:: Given records
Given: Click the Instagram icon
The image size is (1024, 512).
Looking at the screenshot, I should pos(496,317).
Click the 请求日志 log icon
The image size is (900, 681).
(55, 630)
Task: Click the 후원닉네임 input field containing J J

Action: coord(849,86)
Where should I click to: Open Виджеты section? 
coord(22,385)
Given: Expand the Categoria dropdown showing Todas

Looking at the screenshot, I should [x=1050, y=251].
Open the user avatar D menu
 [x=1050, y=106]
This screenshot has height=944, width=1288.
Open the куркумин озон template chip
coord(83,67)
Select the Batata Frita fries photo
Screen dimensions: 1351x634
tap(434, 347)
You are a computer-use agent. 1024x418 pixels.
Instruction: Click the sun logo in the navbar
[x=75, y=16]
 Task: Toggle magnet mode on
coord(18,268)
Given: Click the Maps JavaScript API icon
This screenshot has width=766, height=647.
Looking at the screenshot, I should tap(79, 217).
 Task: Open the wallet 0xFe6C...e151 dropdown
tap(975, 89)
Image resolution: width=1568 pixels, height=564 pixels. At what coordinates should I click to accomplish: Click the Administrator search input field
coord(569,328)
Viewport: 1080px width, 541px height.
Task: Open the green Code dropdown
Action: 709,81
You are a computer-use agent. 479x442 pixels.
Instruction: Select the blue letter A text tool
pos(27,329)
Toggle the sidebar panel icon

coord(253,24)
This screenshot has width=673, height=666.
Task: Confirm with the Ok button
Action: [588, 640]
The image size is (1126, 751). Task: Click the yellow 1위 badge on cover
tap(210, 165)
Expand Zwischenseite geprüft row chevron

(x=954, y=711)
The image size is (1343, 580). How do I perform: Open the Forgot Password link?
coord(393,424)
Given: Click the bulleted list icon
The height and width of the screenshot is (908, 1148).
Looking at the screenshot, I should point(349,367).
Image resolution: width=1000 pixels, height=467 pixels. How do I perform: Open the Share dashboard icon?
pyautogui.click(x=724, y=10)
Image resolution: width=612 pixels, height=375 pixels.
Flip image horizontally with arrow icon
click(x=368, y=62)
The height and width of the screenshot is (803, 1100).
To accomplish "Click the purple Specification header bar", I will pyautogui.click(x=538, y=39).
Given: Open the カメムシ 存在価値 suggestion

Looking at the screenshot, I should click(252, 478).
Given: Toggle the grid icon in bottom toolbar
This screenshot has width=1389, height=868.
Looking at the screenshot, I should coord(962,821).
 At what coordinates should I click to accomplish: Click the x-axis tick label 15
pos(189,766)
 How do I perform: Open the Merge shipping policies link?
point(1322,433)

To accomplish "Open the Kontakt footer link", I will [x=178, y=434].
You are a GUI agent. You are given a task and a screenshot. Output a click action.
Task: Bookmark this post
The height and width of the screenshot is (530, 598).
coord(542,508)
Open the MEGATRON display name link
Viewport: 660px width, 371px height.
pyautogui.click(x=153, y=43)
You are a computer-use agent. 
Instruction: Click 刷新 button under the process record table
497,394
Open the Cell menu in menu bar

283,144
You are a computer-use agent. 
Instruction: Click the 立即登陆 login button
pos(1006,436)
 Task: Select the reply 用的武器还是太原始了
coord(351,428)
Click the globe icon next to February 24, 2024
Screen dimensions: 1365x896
::::
The answer should be all the entries, restated with no word changed.

_Output for this task_
Given: Click the Instagram icon
The image size is (1024, 512).
Looking at the screenshot, I should pos(496,317).
Click the 请求日志 log icon
The image size is (900, 681).
(55, 630)
Task: Click the 후원닉네임 input field containing J J

Action: coord(849,86)
Where should I click to: Open Виджеты section? 
coord(22,385)
Given: Expand the Categoria dropdown showing Todas

Looking at the screenshot, I should [x=1050, y=251].
Open the user avatar D menu
 [x=1050, y=106]
This screenshot has height=944, width=1288.
Open the куркумин озон template chip
coord(83,67)
Select the Batata Frita fries photo
Screen dimensions: 1351x634
tap(434, 347)
You are a computer-use agent. 1024x418 pixels.
Instruction: Click the sun logo in the navbar
[x=75, y=16]
 Task: Toggle magnet mode on
coord(18,268)
Given: Click the Maps JavaScript API icon
This screenshot has width=766, height=647.
Looking at the screenshot, I should tap(79, 217).
 Task: Open the wallet 0xFe6C...e151 dropdown
tap(975, 89)
Image resolution: width=1568 pixels, height=564 pixels. At what coordinates should I click to accomplish: Click the Administrator search input field
coord(569,328)
Viewport: 1080px width, 541px height.
Task: Open the green Code dropdown
Action: 709,81
You are a computer-use agent. 479x442 pixels.
Instruction: Select the blue letter A text tool
pos(27,329)
Toggle the sidebar panel icon

coord(253,24)
This screenshot has width=673, height=666.
Task: Confirm with the Ok button
Action: [588, 640]
The image size is (1126, 751). Task: Click the yellow 1위 badge on cover
tap(210, 165)
Expand Zwischenseite geprüft row chevron

(x=954, y=711)
The image size is (1343, 580). How do I perform: Open the Forgot Password link?
coord(393,424)
Given: Click the bulleted list icon
The height and width of the screenshot is (908, 1148).
Looking at the screenshot, I should point(349,367).
Image resolution: width=1000 pixels, height=467 pixels. How do I perform: Open the Share dashboard icon?
pyautogui.click(x=724, y=10)
Image resolution: width=612 pixels, height=375 pixels.
Flip image horizontally with arrow icon
click(x=368, y=62)
The height and width of the screenshot is (803, 1100).
To accomplish "Click the purple Specification header bar", I will pyautogui.click(x=538, y=39).
Given: Open the カメムシ 存在価値 suggestion

Looking at the screenshot, I should click(252, 478).
Given: Toggle the grid icon in bottom toolbar
This screenshot has width=1389, height=868.
Looking at the screenshot, I should coord(962,821).
 At what coordinates should I click to accomplish: Click the x-axis tick label 15
pos(189,766)
 How do I perform: Open the Merge shipping policies link?
point(1322,433)

To accomplish "Open the Kontakt footer link", I will [x=178, y=434].
You are a GUI agent. You are given a task and a screenshot. Output a click action.
Task: Bookmark this post
The height and width of the screenshot is (530, 598).
coord(542,508)
Open the MEGATRON display name link
Viewport: 660px width, 371px height.
pyautogui.click(x=153, y=43)
You are a computer-use agent. 
Instruction: Click 刷新 button under the process record table
497,394
Open the Cell menu in menu bar

283,144
You are a computer-use agent. 
Instruction: Click the 立即登陆 login button
pos(1006,436)
 Task: Select the reply 用的武器还是太原始了
coord(351,428)
Click the globe icon next to February 24, 2024
Screen dimensions: 1365x896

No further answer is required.